高学年指導の心得

 高学年指導の心得を思いつく順に書いてみます。

①授業終了時間を守る。
②授業開始のチャイムが鳴り終わると同時に授業を始める。

 ①と②は、相互に補完し合い、効果を発揮します。そして、①②の順は、この順でしかありえません。
 この2つは、授業中は授業をする。すなわち勉強する、ということを明確に主張しています。
 休み時間に授業を延ばしてすることは、授業中に遊んでいることと同義です。
 授業中におしゃべりしたり、遊んだりした子を叱るならば、休み時間中に授業をする教師は管理職から指導を受けなくてはいけません。
 ところで、授業開始チャイムが鳴り終わる頃には、全員は揃っていません。
 高学年であれば、校舎の4階にクラスがあることが多いです。休み時間終了のチャイムがなってから急いできても、1,2分はかかってしまいます。
 それでも、授業はチャイムが鳴り終わったら始めるのです。
 名文音読をしたり、最初の問題を音読したり、助走問題をしたりしながら、全員が揃う時間稼ぎをします。
 遅れてきた子は授業が始まってるのにで「しまった」と思います。でも2,3分までなら、大目に見るのです。
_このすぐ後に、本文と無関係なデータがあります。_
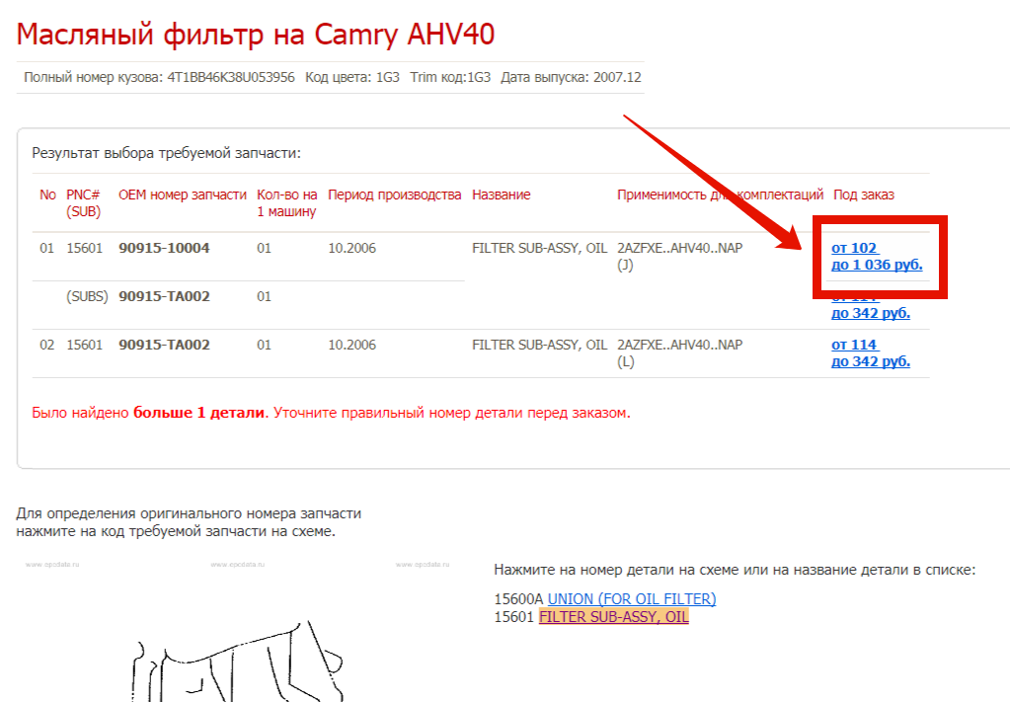Click the Под заказ column header
Viewport: 1010px width, 702px height.
(x=863, y=195)
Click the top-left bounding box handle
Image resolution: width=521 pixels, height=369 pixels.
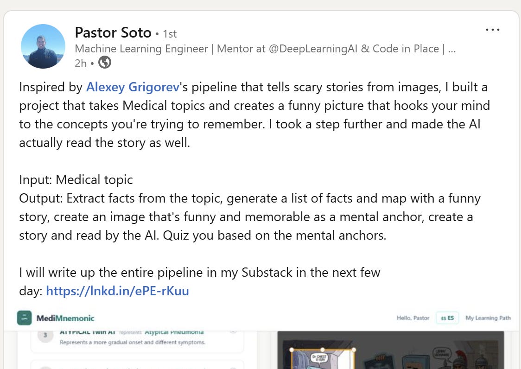coord(292,350)
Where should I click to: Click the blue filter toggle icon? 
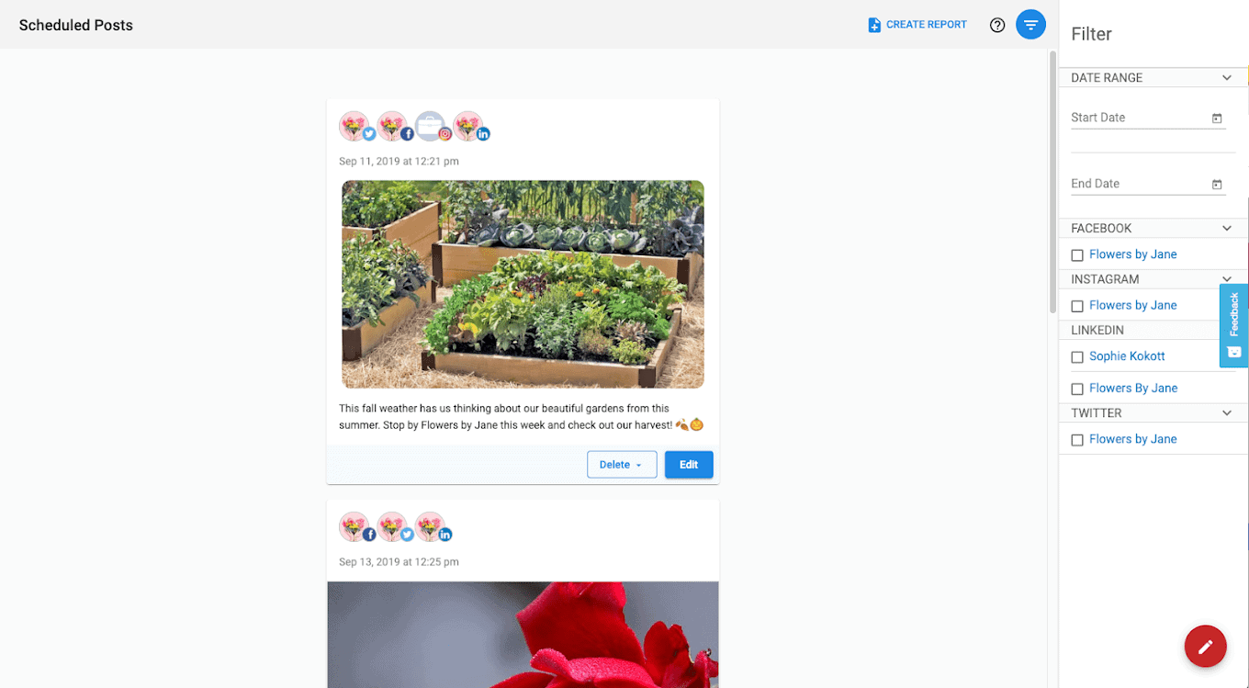[1030, 25]
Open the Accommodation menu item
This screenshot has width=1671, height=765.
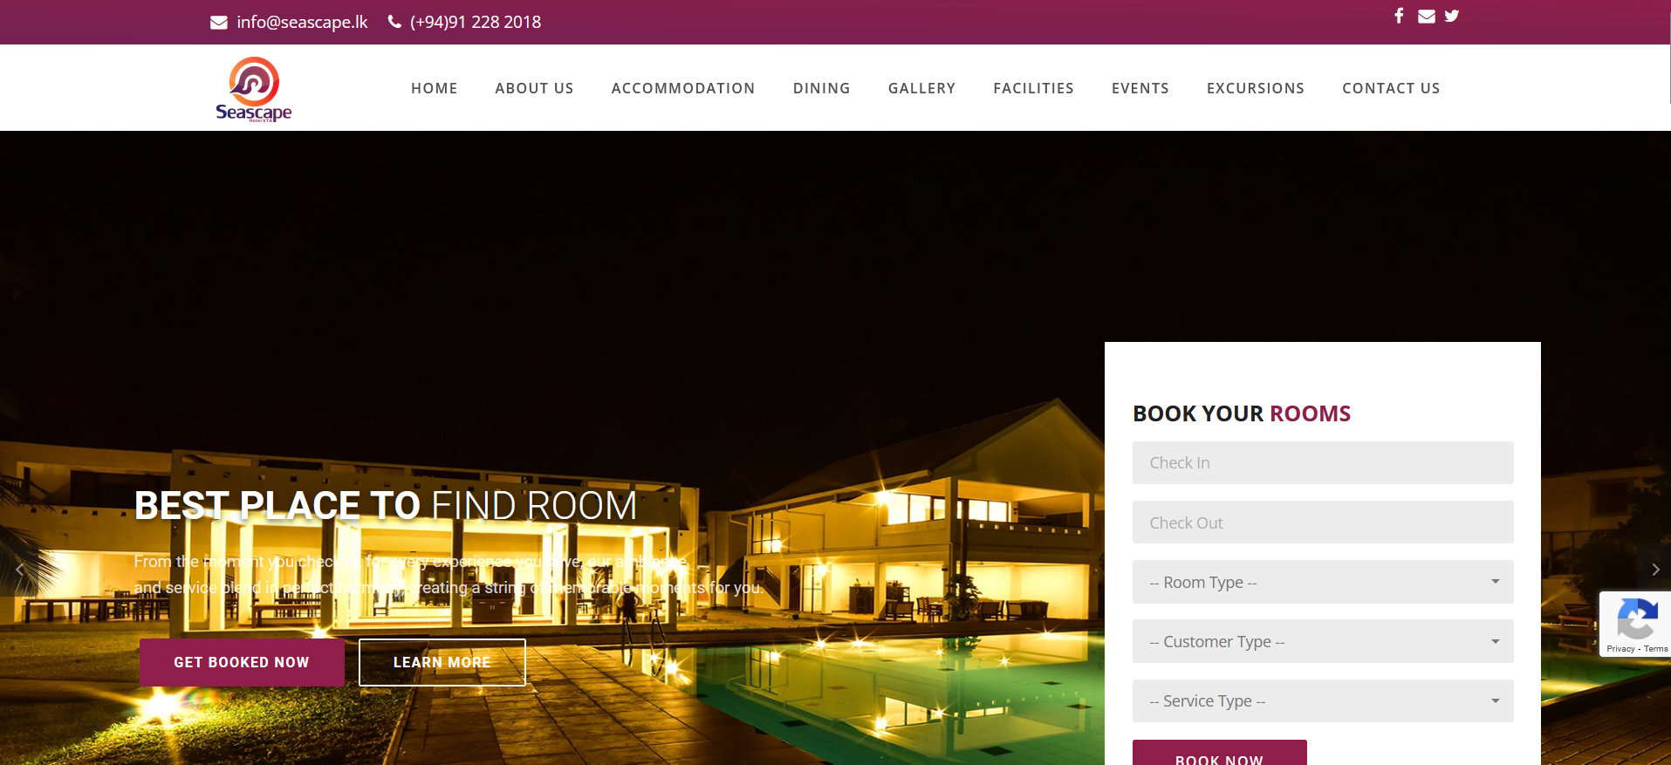click(x=683, y=88)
貸しを作っておくのです。
 これが逆に、授業時間が延びてしまえば、教師が子どもに借りを作っていることになってしまいます。
「常に、教師が子どもたちに貸しを作っておく。」
 これは借金の原理と同じです。
 お金を貸してもらった相手には、頭が上がらないものです。何かをやって、と言われたら、断りにくいものです。
「先生は、いつも授業を延長しないで終わってくれる。」
「ぼくらは、いつも授業に少し遅れてしまっている。」
 だから、先生には、頭が上がらない。となるのです。
(もちろん、借りがあることを意識できない子もいます。)

③何をすべきかを明確に伝える。

 大人であれば分かることですが、指示系統・命令系統の下にあるときに、自分が何をしたらいいかを明確に示されないと、いらいらしてしまいます。勝手なことをするのはゆるされないのに、何をしたらいいかも明確に伝えられなければ、身動きできなくなります。ついには、自分判断で勝手にすればいいや、と思ってしまいます。
 指示待ち人間、っていう言葉がありました。
 でもこれは、指示すべき人が明確な指示をしないことに問題があるのです。

(2010.12.17)

 高学年では、女子の扱い方に気を付けなくてはいけません。

④不調を訴えてきた女子には、優しく接し、何度も心配する。 

「先生、頭痛い。」
と、女子が言ってきたら、
「大丈夫?頭痛いのか。保健室行きますか?」
というように、優しく対応します。
 保健室に行かない場合なら、時折、「大丈夫?さっきよりよくなった?」と、何回か声をかけます。
 女の子は、自分が無視されるのが、とても嫌です。
 女子同士の関係で、無視されたり、無視し返したりすることが多いからでしょう。自分の存在を否定されることに、大きな抵抗を感じます。
 たとえ、それが仮病だとしても、だまされてあげるべきなのです。
 心配され、優しくされることで、女の子は安定するのだと思います。

⑤女子同士のトラブルは、相談を受けるまで、静観しておく。

 女子同士のトラブルに、へたに口を挟むと、逆に共通の敵にされてしまうことがあります。どちらの肩を持っても、片方は納得いかないでしょう。両方の肩を持たなくても、不満が残ります。静観しておくのが一番です。